Abstract state machines


Abstract state machines

In computer science, an abstract state machine (ASM) is a state machine in which the number of states need not be finite and in which the states are not mere points in the state space. More precisely, an ASM state is a structure in the sense of mathematical logic, that is, a nonempty set together with a number of functions (operations over the set) and relations. (Structures can be viewed as algebras, which explains the original name "evolving algebras" for ASMs.) In the original conception of ASMs, a single agent executes a program in a sequence of steps, possibly interacting with its environment. This notion was extended to capture distributed computations, in which multiple agents execute their programs concurrently.
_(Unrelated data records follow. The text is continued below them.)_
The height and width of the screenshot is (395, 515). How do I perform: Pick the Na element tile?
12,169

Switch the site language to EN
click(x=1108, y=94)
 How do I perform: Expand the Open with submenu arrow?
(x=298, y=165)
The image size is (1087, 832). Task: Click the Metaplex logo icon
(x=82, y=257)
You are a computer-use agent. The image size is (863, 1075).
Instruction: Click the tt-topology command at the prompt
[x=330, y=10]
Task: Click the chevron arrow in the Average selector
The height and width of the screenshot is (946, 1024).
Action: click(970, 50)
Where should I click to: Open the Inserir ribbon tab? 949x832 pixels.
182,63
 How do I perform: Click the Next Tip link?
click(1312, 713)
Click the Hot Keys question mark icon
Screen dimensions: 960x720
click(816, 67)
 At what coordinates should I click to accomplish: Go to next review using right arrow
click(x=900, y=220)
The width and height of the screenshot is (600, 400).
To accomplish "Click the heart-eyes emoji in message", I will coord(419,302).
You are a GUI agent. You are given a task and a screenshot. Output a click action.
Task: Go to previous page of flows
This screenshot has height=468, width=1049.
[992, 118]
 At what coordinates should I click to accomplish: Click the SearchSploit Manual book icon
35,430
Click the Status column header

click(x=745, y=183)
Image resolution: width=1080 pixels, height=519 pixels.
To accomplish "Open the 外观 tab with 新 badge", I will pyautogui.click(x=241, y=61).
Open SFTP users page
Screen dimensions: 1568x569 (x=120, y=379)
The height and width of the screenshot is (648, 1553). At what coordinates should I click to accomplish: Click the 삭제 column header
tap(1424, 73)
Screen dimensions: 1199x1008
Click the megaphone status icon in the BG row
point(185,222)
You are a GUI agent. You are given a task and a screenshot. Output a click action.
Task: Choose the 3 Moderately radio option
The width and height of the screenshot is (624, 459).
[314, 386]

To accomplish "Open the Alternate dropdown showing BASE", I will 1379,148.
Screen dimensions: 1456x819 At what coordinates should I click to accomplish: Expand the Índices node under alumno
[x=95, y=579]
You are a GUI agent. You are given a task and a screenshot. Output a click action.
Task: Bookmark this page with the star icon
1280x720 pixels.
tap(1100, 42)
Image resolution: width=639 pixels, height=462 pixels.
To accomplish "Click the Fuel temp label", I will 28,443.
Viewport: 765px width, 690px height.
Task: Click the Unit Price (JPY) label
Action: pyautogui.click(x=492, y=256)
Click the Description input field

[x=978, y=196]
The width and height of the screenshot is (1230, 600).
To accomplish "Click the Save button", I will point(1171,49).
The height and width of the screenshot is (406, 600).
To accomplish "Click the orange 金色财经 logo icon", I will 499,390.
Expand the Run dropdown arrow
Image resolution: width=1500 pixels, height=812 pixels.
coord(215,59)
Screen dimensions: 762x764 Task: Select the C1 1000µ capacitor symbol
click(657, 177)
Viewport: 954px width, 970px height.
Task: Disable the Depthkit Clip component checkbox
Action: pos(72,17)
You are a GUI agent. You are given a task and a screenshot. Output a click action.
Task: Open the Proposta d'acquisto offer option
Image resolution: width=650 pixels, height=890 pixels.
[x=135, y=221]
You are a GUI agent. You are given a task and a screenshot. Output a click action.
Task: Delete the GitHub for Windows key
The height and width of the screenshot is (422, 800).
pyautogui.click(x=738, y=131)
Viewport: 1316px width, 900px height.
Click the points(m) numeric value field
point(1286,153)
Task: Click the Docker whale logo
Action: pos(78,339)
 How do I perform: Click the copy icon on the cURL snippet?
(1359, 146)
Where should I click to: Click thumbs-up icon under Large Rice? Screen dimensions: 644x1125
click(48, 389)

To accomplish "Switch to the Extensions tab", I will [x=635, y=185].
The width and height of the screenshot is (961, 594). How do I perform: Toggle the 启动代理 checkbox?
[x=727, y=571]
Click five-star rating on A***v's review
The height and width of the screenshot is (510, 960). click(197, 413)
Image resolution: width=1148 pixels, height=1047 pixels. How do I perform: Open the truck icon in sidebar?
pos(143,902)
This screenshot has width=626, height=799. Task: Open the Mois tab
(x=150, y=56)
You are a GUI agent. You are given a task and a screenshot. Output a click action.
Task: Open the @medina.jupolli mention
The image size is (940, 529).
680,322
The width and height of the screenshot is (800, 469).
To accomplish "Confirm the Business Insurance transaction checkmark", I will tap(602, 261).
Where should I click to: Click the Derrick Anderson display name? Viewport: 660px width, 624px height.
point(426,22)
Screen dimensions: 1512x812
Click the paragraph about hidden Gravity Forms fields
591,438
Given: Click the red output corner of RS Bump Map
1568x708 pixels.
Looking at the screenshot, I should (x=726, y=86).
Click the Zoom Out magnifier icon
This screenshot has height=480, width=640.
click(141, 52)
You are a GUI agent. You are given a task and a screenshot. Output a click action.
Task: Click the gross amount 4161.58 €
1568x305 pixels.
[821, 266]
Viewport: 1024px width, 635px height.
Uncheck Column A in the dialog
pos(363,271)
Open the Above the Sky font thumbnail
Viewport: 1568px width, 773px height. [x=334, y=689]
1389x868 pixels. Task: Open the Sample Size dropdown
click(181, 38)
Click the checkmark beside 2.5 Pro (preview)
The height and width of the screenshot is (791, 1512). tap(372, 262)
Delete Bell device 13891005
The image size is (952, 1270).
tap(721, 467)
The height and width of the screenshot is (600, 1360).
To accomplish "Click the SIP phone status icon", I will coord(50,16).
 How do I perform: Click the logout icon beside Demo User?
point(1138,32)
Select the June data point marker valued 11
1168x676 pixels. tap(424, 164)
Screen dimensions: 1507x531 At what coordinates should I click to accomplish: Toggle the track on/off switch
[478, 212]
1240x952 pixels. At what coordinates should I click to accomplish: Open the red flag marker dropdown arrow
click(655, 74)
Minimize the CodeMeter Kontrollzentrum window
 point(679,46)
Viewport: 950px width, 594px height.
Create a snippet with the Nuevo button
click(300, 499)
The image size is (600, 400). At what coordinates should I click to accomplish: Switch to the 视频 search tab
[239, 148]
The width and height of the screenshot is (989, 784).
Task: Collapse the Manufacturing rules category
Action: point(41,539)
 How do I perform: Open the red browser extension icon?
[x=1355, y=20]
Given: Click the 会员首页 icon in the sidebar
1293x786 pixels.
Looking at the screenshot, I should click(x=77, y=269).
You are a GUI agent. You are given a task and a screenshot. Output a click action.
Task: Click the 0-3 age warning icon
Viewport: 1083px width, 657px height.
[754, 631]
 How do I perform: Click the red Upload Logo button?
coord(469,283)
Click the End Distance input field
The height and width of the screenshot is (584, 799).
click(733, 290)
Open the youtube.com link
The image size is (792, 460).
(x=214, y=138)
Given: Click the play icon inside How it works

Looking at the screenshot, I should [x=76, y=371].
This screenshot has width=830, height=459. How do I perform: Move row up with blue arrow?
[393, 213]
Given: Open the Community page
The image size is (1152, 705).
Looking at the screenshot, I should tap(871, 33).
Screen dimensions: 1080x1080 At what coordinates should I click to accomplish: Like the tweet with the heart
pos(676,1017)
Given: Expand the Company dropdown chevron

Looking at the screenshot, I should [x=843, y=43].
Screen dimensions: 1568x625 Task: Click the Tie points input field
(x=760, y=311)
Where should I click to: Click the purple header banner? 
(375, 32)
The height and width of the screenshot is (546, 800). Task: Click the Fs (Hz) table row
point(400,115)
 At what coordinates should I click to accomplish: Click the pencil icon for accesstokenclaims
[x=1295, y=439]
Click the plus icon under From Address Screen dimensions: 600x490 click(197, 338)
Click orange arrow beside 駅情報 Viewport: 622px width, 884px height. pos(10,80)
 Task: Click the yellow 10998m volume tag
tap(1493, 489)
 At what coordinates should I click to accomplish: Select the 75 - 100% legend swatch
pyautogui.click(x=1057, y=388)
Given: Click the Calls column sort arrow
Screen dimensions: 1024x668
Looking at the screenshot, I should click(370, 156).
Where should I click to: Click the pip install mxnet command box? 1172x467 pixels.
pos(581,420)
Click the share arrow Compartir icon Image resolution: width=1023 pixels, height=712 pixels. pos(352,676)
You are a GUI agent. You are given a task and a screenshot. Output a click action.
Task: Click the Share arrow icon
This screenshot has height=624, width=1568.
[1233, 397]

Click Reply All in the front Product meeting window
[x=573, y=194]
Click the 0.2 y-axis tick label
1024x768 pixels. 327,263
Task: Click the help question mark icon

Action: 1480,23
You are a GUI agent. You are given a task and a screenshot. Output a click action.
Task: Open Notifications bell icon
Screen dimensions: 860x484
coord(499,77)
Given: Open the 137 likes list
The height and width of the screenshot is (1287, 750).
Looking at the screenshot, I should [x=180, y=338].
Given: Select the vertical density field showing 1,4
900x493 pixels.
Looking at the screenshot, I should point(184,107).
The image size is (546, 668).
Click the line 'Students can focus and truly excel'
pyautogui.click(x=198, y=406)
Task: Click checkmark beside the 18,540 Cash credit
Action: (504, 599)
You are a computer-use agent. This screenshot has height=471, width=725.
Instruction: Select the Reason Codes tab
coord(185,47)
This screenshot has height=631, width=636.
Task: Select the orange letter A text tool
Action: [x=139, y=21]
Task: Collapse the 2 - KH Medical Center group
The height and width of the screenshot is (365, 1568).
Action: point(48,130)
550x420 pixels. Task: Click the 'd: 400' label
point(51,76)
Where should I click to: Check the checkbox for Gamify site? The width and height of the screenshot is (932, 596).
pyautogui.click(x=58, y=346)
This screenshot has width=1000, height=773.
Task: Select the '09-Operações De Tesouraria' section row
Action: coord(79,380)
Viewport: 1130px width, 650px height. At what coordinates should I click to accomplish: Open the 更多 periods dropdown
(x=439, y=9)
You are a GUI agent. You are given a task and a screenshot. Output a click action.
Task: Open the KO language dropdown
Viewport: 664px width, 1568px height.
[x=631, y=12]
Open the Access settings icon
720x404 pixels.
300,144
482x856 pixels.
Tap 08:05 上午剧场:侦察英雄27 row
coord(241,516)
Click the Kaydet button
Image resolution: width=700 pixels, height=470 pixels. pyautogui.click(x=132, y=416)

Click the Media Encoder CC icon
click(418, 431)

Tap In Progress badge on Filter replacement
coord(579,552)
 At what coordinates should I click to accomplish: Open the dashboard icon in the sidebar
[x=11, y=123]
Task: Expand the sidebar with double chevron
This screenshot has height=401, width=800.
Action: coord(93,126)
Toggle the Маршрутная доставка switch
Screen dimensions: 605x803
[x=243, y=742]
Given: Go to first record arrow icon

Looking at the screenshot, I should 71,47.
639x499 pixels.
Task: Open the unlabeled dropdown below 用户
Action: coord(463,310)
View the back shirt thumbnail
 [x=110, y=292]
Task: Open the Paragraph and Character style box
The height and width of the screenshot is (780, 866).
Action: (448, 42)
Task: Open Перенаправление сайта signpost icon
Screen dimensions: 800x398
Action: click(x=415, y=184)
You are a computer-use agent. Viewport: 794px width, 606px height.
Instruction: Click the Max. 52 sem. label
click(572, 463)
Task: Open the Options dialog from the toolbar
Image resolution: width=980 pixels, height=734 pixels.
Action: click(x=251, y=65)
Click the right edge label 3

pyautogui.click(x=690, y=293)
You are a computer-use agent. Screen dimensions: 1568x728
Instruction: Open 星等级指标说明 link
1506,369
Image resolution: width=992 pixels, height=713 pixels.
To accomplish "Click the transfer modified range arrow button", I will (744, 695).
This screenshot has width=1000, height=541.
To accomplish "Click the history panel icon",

The concept of ASMs is due to Yuri Gurevich, who first proposed it in the mid-1980s as a way of improving on Turing's thesis that every algorithm is simulated by an appropriate Turing machine. He formulated the "ASM Thesis": every algorithm, no matter how abstract, is step-for-step emulated by an appropriate ASM. In 2000, Gurevich axiomatized the notion of sequential algorithms, and proved the ASM thesis for them. Roughly stated, the axioms are as follows: states are structures, the state transition involves only a bounded part of the state, and everything is invariant under isomorphisms of structures. The axiomatization and characterization of sequential algorithms have been extended to parallel and interactive algorithms.

ASMs have been used for the formal specification of computer hardware and software. Egon Börger has long been involved in applying ASMs to hardware and software design and verification, and he is a leading proponent of their use in software engineering. Since ASMs model algorithms at arbitrary levels of abstraction, they can provide high-level, low-level and mid-level views of a hardware or software design. ASM specifications often consist of a series of ASM models, starting with an abstract "ground model" and proceeding to greater levels of detail in successive refinements or coarsenings. Comprehensive ASM specifications of programming languages (including Prolog, C, and Java) and design languages (UML and SDL) have been developed. A number of software tools for ASM execution and analysis are available.

References

* Y. Gurevich, "Evolving Algebras 1993: Lipari Guide", E. Börger (ed.), "Specification and Validation Methods", Oxford University Press, 1995, 9-36. (ISBN 0-198-53854-5)
* E. Börger and R. Stärk, "Abstract State Machines: A Method for High-Level System Design and Analysis", Springer-Verlag, 2003. (ISBN 3-540-00702-4)
* R. Stärk, J. Schmid and E. Börger, "Java and the Java Virtual Machine: Definition, Verification, Validation", Springer-Verlag, 2001. (ISBN 3-540-42088-6)
* Y. Gurevich, "Sequential Abstract State Machines capture Sequential Algorithms", [http://tocl.acm.org ACM Transactions on Computational Logic] 1(1) (July 2000), 77-111.

External links

* [http://www.eecs.umich.edu/gasm/ Abstract State Machines]
* [http://asmeta.sourceforge.net ASMETA, the Abstract State Machine Metamodel and its tool set]
* [http://www.coreasm.org CoreASM, an extensible ASM execution engine]
* [http://esl.mit.edu/tasm/ TASM, The Timed Abstract State Machine Language and Toolset]
* [http://www.xasm.org The XASM open source project]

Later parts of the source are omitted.